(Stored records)
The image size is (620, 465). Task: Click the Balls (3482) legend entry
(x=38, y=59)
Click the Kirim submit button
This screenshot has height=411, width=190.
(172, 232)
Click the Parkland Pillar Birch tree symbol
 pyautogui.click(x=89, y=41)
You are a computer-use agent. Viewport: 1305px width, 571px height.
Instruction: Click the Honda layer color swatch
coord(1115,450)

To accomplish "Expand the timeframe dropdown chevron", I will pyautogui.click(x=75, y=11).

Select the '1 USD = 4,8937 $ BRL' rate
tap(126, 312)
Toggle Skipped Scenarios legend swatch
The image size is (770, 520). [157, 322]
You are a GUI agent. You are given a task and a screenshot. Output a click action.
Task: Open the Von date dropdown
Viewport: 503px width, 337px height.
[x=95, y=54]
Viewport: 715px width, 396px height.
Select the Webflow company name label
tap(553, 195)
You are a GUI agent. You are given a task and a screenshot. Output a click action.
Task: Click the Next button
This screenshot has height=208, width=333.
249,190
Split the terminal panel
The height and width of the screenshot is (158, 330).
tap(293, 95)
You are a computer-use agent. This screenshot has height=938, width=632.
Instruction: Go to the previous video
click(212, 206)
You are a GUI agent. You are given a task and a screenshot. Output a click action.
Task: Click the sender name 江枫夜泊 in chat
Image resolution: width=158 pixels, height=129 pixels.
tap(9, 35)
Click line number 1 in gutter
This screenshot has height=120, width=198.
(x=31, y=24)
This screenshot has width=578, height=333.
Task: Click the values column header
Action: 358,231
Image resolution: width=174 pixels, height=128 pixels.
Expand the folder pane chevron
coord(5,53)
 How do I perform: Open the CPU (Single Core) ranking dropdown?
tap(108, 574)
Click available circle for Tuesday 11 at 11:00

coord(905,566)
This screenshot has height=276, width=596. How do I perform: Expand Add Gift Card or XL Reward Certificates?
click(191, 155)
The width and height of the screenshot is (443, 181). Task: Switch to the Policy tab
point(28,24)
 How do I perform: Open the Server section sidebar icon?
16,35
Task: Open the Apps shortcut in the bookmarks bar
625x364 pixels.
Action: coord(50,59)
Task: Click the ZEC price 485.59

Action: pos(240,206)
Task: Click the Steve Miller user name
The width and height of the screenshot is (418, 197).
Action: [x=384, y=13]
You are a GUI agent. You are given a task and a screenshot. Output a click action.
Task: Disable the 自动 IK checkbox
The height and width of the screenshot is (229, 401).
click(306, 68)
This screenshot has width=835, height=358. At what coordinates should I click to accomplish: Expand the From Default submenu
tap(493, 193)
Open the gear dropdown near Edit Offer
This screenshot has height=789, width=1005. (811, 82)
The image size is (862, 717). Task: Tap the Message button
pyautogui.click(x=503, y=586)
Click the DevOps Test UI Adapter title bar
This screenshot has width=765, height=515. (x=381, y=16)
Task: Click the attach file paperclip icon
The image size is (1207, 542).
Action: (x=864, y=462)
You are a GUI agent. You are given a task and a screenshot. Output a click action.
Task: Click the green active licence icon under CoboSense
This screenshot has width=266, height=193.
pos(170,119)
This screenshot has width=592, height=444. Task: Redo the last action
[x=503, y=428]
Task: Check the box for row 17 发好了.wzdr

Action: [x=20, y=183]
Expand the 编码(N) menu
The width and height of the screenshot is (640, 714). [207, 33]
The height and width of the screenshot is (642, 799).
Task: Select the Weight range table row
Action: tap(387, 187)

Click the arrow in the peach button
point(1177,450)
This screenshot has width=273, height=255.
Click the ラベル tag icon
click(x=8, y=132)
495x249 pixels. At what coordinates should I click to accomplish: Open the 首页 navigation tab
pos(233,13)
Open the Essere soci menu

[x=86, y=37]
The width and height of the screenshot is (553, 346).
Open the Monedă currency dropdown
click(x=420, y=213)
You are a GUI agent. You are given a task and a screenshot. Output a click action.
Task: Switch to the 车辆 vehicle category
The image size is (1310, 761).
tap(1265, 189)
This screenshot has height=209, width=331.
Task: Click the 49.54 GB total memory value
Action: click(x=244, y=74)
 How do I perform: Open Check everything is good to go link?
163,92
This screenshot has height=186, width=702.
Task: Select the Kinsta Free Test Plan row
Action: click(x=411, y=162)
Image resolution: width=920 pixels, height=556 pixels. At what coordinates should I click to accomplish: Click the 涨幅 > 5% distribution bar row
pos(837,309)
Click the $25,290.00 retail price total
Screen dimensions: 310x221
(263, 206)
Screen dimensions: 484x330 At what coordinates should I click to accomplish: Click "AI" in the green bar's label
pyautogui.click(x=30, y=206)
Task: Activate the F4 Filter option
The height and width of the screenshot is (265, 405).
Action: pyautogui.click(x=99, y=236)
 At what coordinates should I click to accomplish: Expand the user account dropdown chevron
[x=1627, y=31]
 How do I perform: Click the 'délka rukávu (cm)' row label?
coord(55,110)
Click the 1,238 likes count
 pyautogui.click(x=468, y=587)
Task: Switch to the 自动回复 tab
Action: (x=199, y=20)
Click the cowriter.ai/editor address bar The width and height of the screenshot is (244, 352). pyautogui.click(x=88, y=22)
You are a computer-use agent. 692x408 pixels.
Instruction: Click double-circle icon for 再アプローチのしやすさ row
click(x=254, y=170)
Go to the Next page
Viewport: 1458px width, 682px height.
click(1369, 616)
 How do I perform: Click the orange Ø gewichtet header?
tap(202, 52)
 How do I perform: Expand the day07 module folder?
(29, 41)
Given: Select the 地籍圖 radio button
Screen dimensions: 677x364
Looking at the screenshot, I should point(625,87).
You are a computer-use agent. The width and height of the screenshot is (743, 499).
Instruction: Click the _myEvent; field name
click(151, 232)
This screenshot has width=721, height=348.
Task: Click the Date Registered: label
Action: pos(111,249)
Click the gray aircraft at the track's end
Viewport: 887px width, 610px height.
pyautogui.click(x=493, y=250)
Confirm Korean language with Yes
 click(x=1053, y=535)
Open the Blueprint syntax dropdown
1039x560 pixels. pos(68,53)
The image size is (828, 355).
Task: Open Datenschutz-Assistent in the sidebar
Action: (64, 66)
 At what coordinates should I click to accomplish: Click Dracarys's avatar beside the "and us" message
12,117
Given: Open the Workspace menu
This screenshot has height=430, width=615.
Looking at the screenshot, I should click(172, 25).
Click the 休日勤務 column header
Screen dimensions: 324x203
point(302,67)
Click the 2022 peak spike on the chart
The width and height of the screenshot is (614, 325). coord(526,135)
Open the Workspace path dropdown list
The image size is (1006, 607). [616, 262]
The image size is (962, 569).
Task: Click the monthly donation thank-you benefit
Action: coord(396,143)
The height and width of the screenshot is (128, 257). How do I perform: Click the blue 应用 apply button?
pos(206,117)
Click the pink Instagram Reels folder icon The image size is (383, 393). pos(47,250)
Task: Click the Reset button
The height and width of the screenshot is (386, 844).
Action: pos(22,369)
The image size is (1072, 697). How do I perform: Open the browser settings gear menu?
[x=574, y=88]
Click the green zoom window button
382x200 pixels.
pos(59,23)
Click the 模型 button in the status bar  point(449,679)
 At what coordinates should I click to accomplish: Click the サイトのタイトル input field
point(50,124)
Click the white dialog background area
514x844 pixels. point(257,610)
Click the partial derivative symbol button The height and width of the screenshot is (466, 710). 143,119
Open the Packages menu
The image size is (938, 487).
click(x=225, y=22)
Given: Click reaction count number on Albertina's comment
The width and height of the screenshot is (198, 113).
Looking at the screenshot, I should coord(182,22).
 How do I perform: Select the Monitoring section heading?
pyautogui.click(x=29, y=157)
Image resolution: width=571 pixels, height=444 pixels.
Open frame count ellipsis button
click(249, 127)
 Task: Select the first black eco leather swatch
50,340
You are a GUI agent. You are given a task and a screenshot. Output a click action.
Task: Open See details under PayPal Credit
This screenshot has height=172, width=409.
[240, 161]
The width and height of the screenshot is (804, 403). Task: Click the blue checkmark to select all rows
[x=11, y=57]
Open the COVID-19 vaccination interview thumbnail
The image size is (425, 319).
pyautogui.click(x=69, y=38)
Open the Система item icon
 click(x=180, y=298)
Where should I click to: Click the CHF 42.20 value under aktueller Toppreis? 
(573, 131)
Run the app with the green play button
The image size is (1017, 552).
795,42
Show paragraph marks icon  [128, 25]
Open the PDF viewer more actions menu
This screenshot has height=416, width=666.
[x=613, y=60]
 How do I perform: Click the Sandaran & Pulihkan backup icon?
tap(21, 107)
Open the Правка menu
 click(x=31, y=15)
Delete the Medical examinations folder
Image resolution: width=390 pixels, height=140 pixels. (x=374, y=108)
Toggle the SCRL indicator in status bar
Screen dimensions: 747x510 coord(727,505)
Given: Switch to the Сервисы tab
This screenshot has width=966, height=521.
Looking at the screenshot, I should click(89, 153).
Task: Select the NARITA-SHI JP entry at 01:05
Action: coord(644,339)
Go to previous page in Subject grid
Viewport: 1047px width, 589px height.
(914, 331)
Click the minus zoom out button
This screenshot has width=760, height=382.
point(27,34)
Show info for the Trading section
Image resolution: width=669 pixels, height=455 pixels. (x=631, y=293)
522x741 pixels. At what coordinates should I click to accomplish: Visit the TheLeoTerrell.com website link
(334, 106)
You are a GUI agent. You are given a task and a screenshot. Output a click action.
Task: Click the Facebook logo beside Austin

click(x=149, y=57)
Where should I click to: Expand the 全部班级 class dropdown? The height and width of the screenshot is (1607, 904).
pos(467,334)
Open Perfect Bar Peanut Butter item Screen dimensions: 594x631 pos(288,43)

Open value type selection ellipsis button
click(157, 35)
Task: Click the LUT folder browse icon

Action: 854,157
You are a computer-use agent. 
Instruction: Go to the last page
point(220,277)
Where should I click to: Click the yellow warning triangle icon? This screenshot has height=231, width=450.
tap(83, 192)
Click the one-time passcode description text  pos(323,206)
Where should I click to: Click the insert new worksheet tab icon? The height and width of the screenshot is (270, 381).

• **INSTRUCTIONS FOR THE TASK**: Here the output must be the lines above from the line with "The image size is (862, 717)." to the line with "Task: Click the attach file paperclip icon", both included, duplicated word for word and nothing else.

• **OUTPUT**:
The image size is (862, 717). Task: Tap the Message button
pyautogui.click(x=503, y=586)
Click the DevOps Test UI Adapter title bar
This screenshot has width=765, height=515. (x=381, y=16)
Task: Click the attach file paperclip icon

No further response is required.